WHAT: A two-day convening of teams of city officials and local partners to learn about opportunities to engage in and lead juvenile justice reform efforts, to take place in September 2015.
Despite substantial decreases in juvenile crime rates during the past decade, the nation’s juvenile justice systems remain in great need of fundamental reforms. For example, the availability of high-quality, community-based alternatives to incarceration for youth and supports for reentry is uneven and racial and ethnic disparities within the juvenile justice system are unacceptably large. A number of states and local jurisdictions have made significant progress in improving these systems, relying on evidence-based models that hold youth accountable for their actions in developmentally appropriate ways. In some states, local governments – including cities – have assumed greater responsibility for community-based treatment, diversion programs, and re-entry. These promising developments provide the basis for new and expanded city-led efforts to improve outcomes for young people and communities across the nation.
The Models for Change
initiative of the John D. and Catherine T. MacArthur Foundation is playing a key role in reshaping the juvenile justice system, grounded in core principles
of fundamental fairness; developmental differences between youth and adults; individual strengths and needs; youth potential; responsibility; and safety. Models for Change has supported counties and states in reforming the way they treat young people who are charged with crimes. Local officials say that Models for Change has helped them improve public safety and support youth, even as they grapple with tight budgets and tough fiscal decisions.
Mayors and other city officials have unique opportunities to drive further improvements in their local juvenile justice systems. Municipal leaders and their community-based and faith-based partners can explore new roles and resources in collaboration with the courts and juvenile probation. City agencies (particularly in consolidated city/county governments) may also stand to benefit financially from the adoption of promising juvenile justice reinvestment strategies.
As part of a strategic partnership with the John D. and Catherine T. MacArthur Foundation, the National League of Cities (NLC) Institute for Youth, Education, and Families will host a Municipal Leadership for Juvenile Justice Reform Leadership Academy
on September 23-25, 2015
. This convening will provide city officials with the skills and knowledge they need to consider and take up leadership roles in juvenile justice reform, giving participants intensive access to national experts, promising practice examples, peer sharing, and local action planning.
WHERE: The Marriott-Renaissance Depot Hotel, Minneapolis, Minn.
WHO: City elected officials, senior city staff and other community or juvenile justice system stakeholders applying in city teams of up to three persons each.

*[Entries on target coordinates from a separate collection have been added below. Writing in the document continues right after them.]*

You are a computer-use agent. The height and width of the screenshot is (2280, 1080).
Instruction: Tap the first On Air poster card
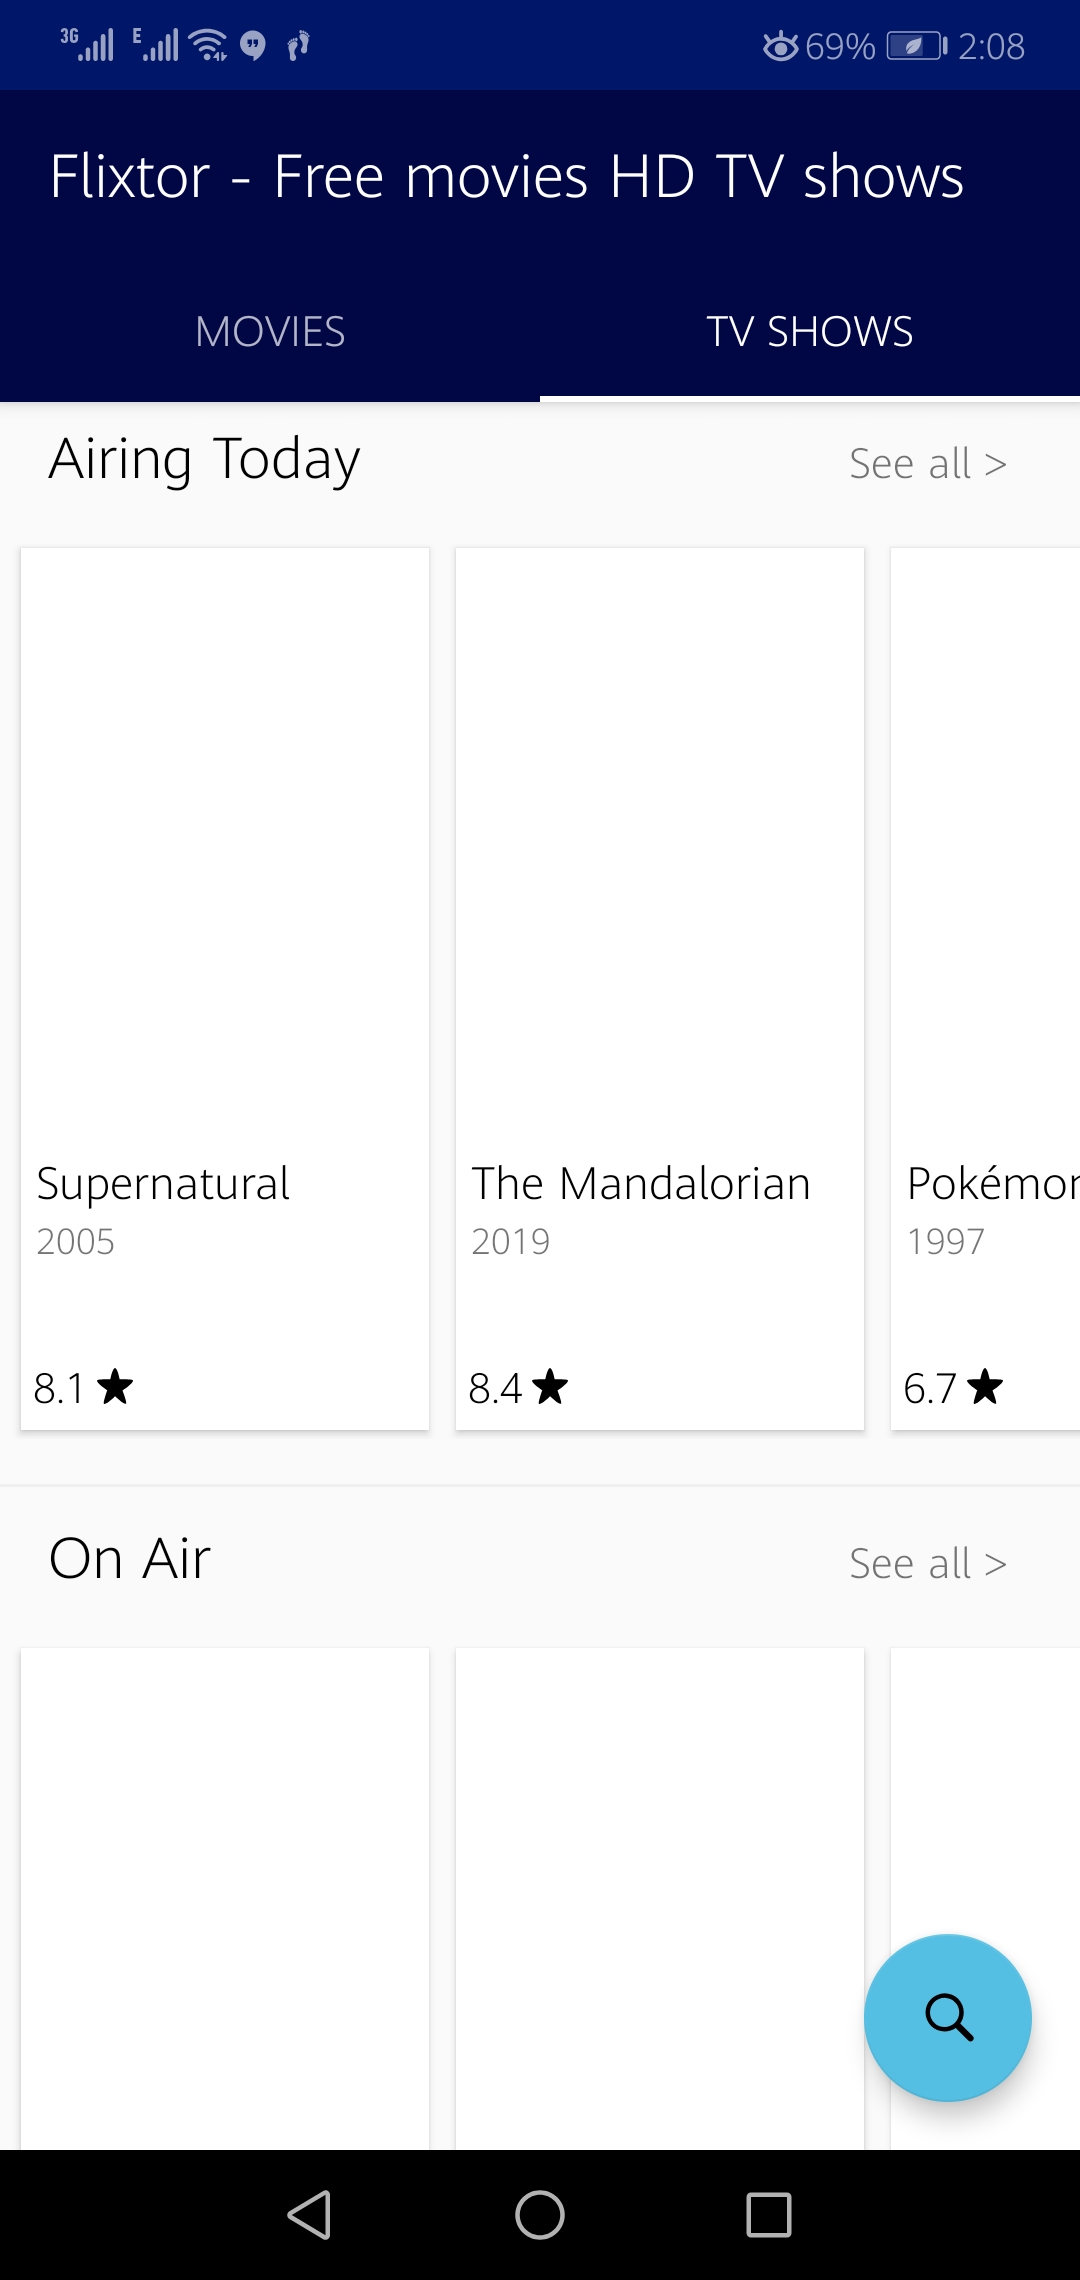click(225, 1898)
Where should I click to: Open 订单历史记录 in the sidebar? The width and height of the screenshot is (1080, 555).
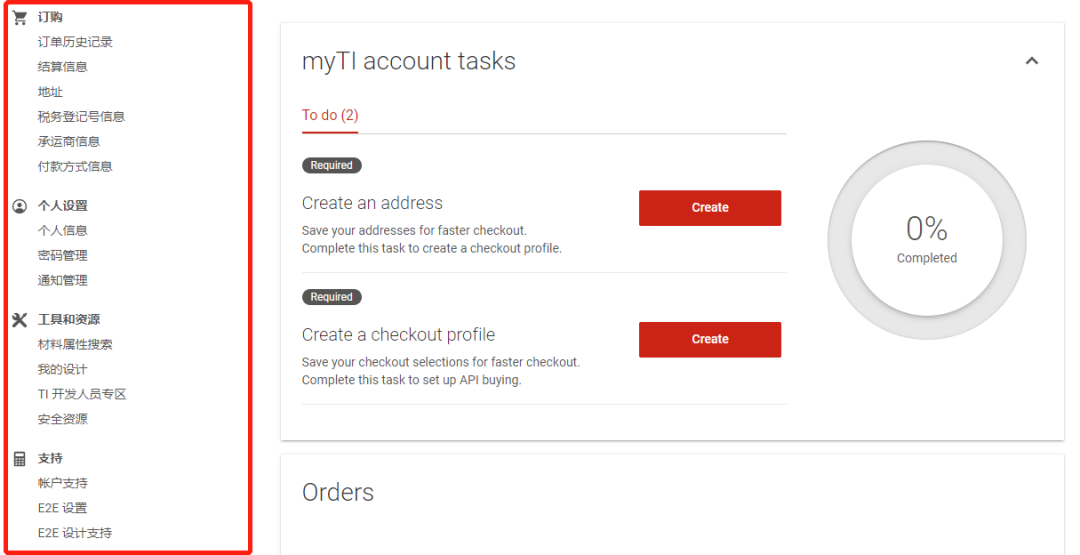coord(75,42)
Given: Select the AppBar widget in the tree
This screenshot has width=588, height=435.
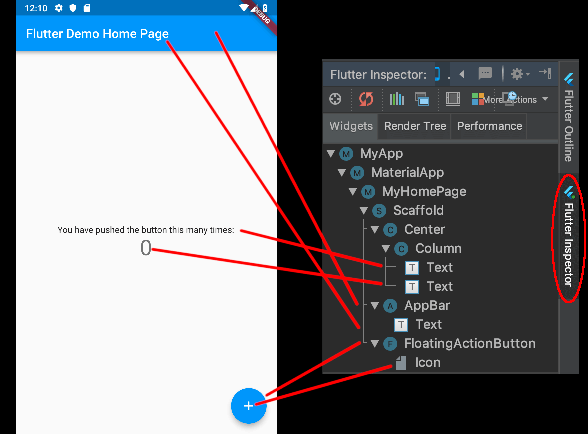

NLC will select teams up to 10 cities to attend the leadership academy. Each city may nominate a team of up to three representatives that must include at least one of the following individuals: the mayor; a city council member; or a senior representative of the mayor’s or city manager’s office. Other team members may include but are not limited to: senior representatives of city agencies including police departments; juvenile court officials including detention or probation officials, prosecutors, public defenders, or judges; and community-based service providers implementing programs for youth at-risk of involvement or youth currently involved in the juvenile justice system.
NLC will select, on a competitive basis, a diverse set of cities of various sizes from different regions of the country to participate in the leadership academy. Preference will be given to cities that are members in good standing of NLC. NLC will use selection criteria that include evidence of high-level municipal leadership and commitment to improving outcomes for youth involved in the juvenile justice system, collaboration among relevant city, county and state agencies, and a clear indication of how the leadership academy can catalyze local efforts.
WHEN: The leadership academy will take place on September 23-25, 2015, beginning with an opening dinner and program on Wednesday evening and concluding with lunch on Friday. Interested cities must submit applications via e-mail (see instructions below) on or before July 15, 2015. We encourage early applications. NLC will announce all selections by July 29, 2015.
BENEFITS: Selected city teams will learn about best practices and lessons learned from the Models for Change initiative; explore successful efforts to improve juvenile justice initiatives in cities across the country, especially through diversion and re-entry initiatives and efforts to eliminate racial and ethnic disparities; gain access to and guidance from juvenile justice experts; and strengthen their relationships with peers in cities across the nation.
Following the Leadership Academy, NLC will invite participating cities to join the NLC Juvenile Justice Peer Learning Network, s group that provides ongoing opportunities for city leaders to learn and receive support from nationally-recognized experts in the field and from peers in other cities.
TRAVEL: NLC will reimburse participants for airline travel (up to a maximum of $500) as well as hotel and other travel-related costs in accordance with NLC’s travel reimbursement policies. Meeting participants will receive reimbursements promptly upon submission of travel receipts following the convening.